As a specialist in quality management, Ms Verstraeten has a strong scientific background and more than 20 years experience in the pharmaceutical industry from multiple perspectives. This experience is used to provide a broad range of consulting services. She can assist you to conduct risk assessment project around GxP processes. She has proven leadership skills involving managing, developing and motivating teams to achieve their objectives.  She has developed and implemented quality systems integrating different standards and regulations for Pharmaceutical Companies, Contract Research Organization and Non-Profit Organizations. In addition to specific clinical trial audit services (GCP, cGLP, cGMP, DM, CSV, Vendor Qualification and Data Privacy), she can also assist to set up customized training programs , design new Standard Operating Procedures (SOPs) or build quality expertise around medical and promotional communication activities with the aim of improving efficiency across the whole drug development process.
Recently, she gained experience in the evaluation Chinese clinical trials and Belgian inspections. She is member of the BARQA Association (British Quality Assurance Association).
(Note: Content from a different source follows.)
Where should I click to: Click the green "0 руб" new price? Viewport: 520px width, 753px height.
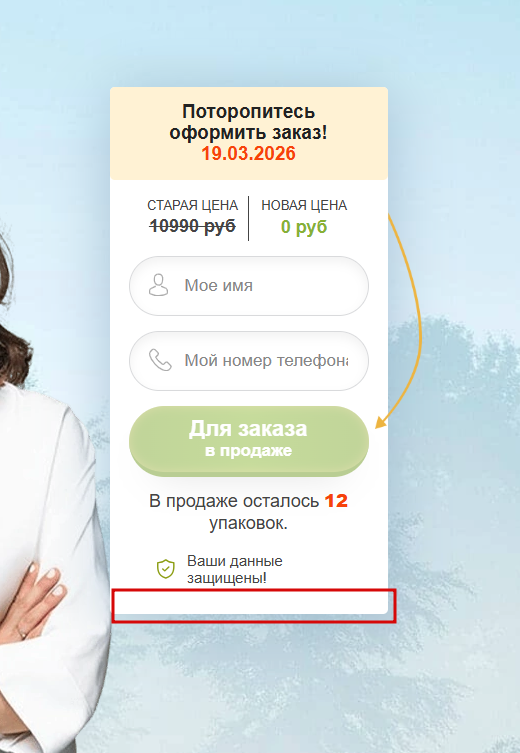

An Vijverman is a partner with the law firm Dewallens & partners, the leading Belgian and European law firm specialised in health law. An’s niche within medical law is data protection, pharmaceuticals and life sciences.  At the core of her practice is the assistance of pharmaceutical companies, and companies active in biotech, medical devices, pharmaceutical research (CRO's), healthcare ICT and processing of medical data.  An has authored a wide variety of publications on various aspects of health care law.  She has also authored "Life Sciences 2010: Belgium" in Getting the Deal Through - Life Sciences 2010 and has co-authored "Chapters on Pharmaceutical Law". An regularly lectures on issues of healthcare law and teaches at Ehsal Management School, Brussels.  She is a member of the National Commission on the evaluation of the legislation concerning the interruption of pregnancy, of the editorial committee of the Belgian Journal of Health law, of the Brussels Pharma Law Group and of the Ethical Committee at the Europa hospitals, Ukkel (Brussels).

Hiroko Yazawa, senior scientist, regulatory affairs, CoreMed Corporation. She has 15 years experience in the pharmaceutical industry. She has extensive experience in clinical development and regulatory affairs. She is a member of Regulatory Affairs Committee of Osaka Pharmaceutical Manufactures Association.